Extracted data entries:
▽

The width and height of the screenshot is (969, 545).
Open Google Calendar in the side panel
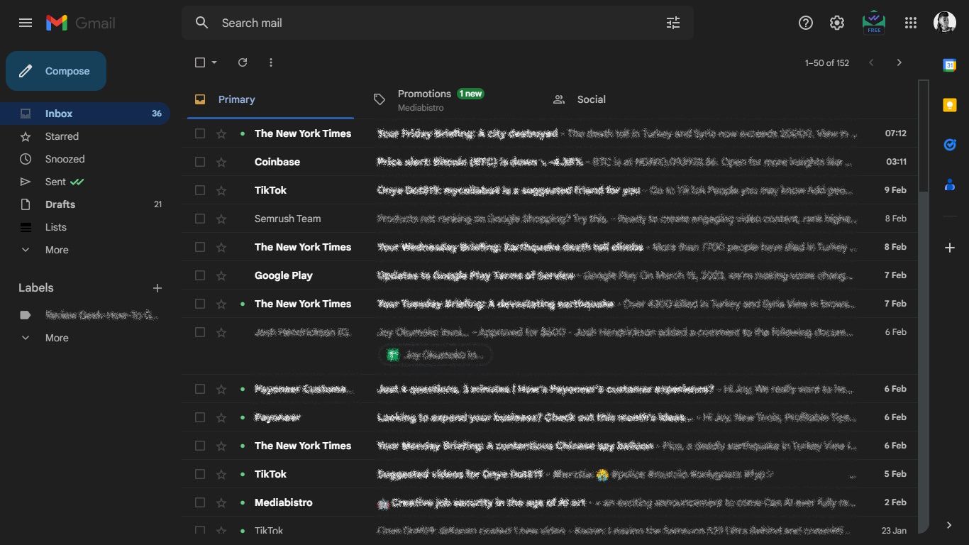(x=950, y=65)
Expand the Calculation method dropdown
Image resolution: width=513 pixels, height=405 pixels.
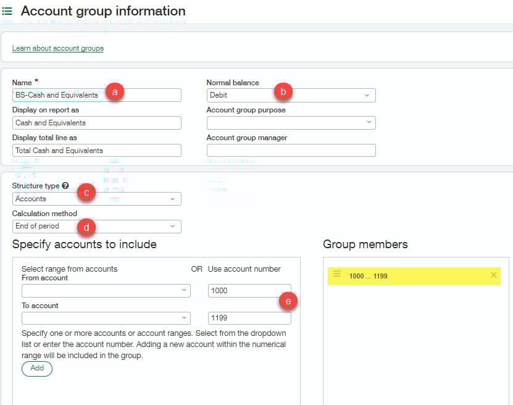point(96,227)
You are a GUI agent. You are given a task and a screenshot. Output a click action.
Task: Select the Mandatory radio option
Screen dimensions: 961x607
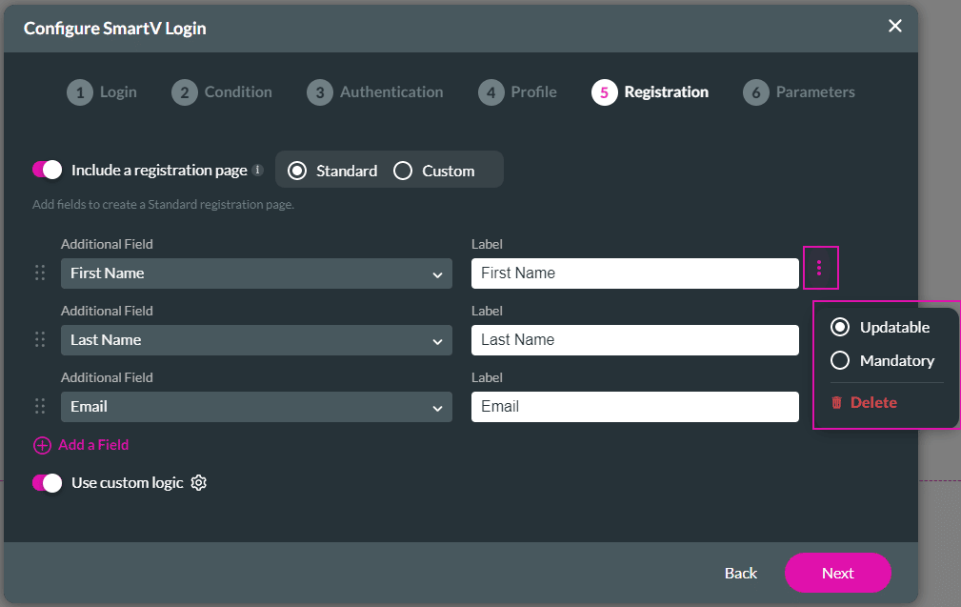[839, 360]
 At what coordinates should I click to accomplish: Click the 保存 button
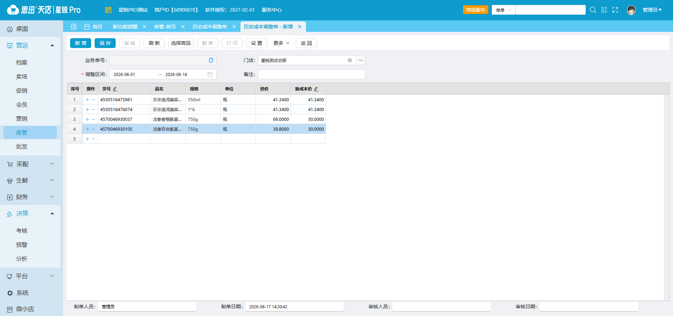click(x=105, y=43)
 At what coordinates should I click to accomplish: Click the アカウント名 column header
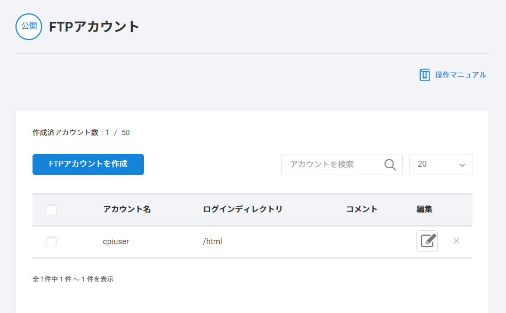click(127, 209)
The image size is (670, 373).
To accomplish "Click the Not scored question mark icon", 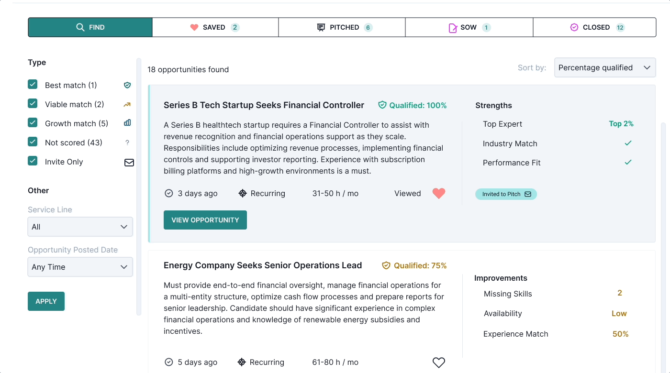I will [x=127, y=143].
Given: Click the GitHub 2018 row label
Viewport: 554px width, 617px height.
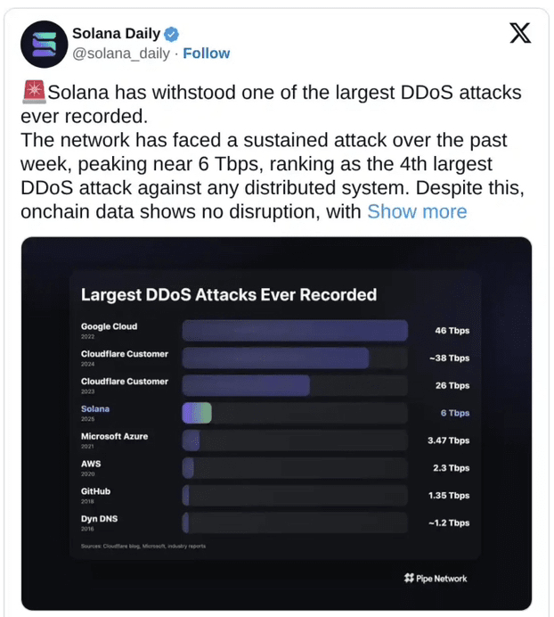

△

- _Task prompt_: Every line from the data above that contains "screenshot" must appear in the answer.

- _Task solution_:
The width and height of the screenshot is (969, 545).
You are a GUI agent. You are given a task and a screenshot. Output a click action.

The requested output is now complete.